La Mostra

INGRESSO LIBERO

A cento anni dalla sua conclusione, la Prima guerra mondiale è per la maggior parte dei cittadini europei evento ormai assai lontano con il quale si ritiene non avere più alcun rapporto. Eppure quel conflitto si rivelò una spaventosa catastrofe che cambiò il volto dell’Europa e che coinvolse centinaia di migliaia di uomini, donne e bambini, causando deportazioni ed esodi di popolazioni e un numero indefinito di vittime.

Oggi è possibile raccontare quella guerra grazie ai segni che essa impresse su Rapallo, la sua popolazione, le sue istituzioni.
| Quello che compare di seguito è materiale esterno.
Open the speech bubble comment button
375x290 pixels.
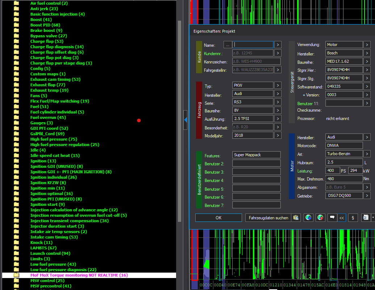pyautogui.click(x=332, y=218)
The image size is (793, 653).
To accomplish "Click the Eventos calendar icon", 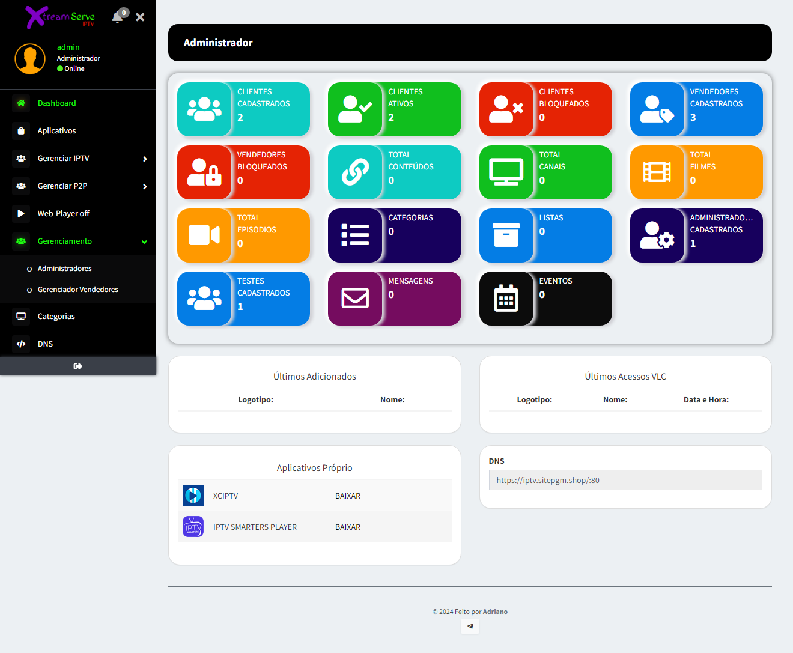I will [506, 299].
A partire dalla vigilia, con il dibattito fra chi voleva e chi ripudiava la guerra, fino ai festeggiamenti per la vittoria, il computo delle vittime, la celebrazione del lutto e la sua monumentalizzazione, realizzata nel corso del lungo dopoguerra.

All’interno di questo perimetro cronologico è possibile raccontare la mobilitazione civile e militare, il ruolo delle donne e dei bambini, le iniziative di propaganda e quelle di assistenza ai militari e alle famiglie dei richiamati, la vita quotidiana in tempo di guerra.
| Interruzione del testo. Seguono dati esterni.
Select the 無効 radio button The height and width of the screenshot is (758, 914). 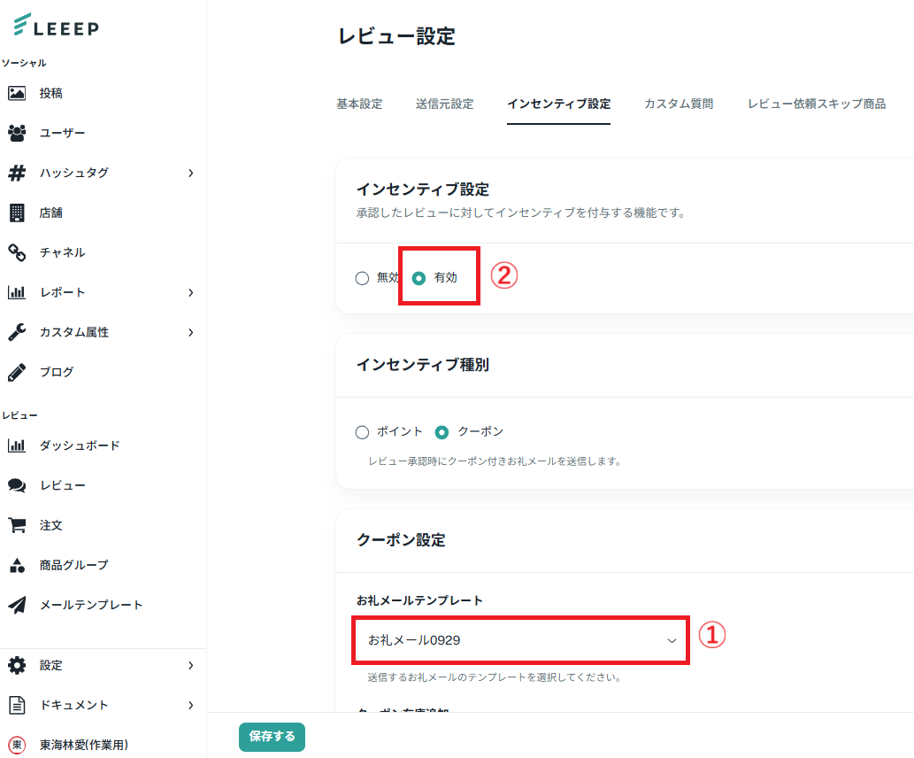pyautogui.click(x=362, y=278)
Il progetto di mostra ha più obiettivi:

- ripensare e raccontare in chiave inedita la Prima guerra mondiale a cento anni di distanza dalla sua conclusione;

- far conoscere alla cittadinanza e alle scuole le tracce e la memoria di quel conflitto ancora presenti sul territorio;

- valorizzare uno fra i beni culturali più preziosi e antichi della città, vale a dire l’archivio storico comunale, anche in   previsione di nuove future iniziative culturali di tutela e valorizzazione del suo inestimabile patrimonio;

- offrire un contributo alle scuole attraverso laboratori didattici, dove poter sperimentare attività formative che aiutino a   incrementare la conoscenza del territorio e quella storica, attraverso buone pratiche di storia locale.